START

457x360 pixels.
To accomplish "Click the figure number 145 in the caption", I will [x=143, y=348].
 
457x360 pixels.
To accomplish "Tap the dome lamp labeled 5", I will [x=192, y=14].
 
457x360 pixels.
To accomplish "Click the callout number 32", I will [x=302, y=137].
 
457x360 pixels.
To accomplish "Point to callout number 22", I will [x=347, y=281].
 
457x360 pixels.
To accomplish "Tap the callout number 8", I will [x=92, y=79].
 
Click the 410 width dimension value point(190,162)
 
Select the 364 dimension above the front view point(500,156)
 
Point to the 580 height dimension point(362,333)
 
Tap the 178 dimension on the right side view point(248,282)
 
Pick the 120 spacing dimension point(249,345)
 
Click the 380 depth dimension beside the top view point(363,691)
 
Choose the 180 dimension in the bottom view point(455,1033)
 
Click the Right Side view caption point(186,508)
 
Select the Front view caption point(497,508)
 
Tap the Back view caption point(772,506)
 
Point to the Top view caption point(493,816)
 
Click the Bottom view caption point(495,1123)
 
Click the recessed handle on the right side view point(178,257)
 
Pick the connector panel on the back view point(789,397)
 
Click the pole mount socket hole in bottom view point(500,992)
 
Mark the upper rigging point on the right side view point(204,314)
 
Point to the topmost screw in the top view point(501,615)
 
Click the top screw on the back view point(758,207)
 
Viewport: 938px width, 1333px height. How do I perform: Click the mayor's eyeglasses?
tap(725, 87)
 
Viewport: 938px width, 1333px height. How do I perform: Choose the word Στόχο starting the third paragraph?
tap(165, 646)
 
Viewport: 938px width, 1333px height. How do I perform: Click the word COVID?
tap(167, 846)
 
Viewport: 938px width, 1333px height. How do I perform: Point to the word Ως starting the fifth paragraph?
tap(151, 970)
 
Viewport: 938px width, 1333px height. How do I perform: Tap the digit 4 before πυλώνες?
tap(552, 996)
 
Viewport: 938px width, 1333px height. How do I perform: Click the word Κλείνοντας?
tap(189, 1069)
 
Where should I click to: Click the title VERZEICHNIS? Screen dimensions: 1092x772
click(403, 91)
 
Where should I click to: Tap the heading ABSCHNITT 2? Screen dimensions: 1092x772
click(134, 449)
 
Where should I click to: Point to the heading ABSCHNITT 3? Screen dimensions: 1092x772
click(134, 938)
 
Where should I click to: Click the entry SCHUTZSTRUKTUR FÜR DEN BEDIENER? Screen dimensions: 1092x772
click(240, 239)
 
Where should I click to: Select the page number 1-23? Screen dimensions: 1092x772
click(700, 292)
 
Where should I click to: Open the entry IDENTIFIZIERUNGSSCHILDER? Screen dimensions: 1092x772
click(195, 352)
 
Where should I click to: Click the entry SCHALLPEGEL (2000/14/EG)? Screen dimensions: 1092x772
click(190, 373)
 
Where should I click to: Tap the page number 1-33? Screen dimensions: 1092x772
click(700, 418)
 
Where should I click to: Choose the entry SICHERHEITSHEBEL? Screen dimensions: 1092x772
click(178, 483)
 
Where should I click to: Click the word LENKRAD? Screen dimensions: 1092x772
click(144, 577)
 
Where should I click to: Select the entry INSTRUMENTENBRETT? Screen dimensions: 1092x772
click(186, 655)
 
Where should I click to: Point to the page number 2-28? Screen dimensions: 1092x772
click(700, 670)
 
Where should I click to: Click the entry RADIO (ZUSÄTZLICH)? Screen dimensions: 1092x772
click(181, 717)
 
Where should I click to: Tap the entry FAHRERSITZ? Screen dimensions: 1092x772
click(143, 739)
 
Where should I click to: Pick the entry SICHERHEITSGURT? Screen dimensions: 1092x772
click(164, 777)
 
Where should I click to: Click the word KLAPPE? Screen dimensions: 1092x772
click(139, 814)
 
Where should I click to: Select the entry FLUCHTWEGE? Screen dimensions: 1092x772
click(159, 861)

END

_PROMPT_: Could you render the lines starting at the one containing "Where should I click to: Select the entry INSTRUMENTENBRETT?" and ending at the last line of the items, both included, as a JSON list of strings with one string per line and blank lines omitted?

_TASK RESPONSE_:
[
  "Where should I click to: Select the entry INSTRUMENTENBRETT? Screen dimensions: 1092x772",
  "click(186, 655)",
  "Where should I click to: Point to the page number 2-28? Screen dimensions: 1092x772",
  "click(700, 670)",
  "Where should I click to: Click the entry RADIO (ZUSÄTZLICH)? Screen dimensions: 1092x772",
  "click(181, 717)",
  "Where should I click to: Tap the entry FAHRERSITZ? Screen dimensions: 1092x772",
  "click(143, 739)",
  "Where should I click to: Pick the entry SICHERHEITSGURT? Screen dimensions: 1092x772",
  "click(164, 777)",
  "Where should I click to: Click the word KLAPPE? Screen dimensions: 1092x772",
  "click(139, 814)",
  "Where should I click to: Select the entry FLUCHTWEGE? Screen dimensions: 1092x772",
  "click(159, 861)"
]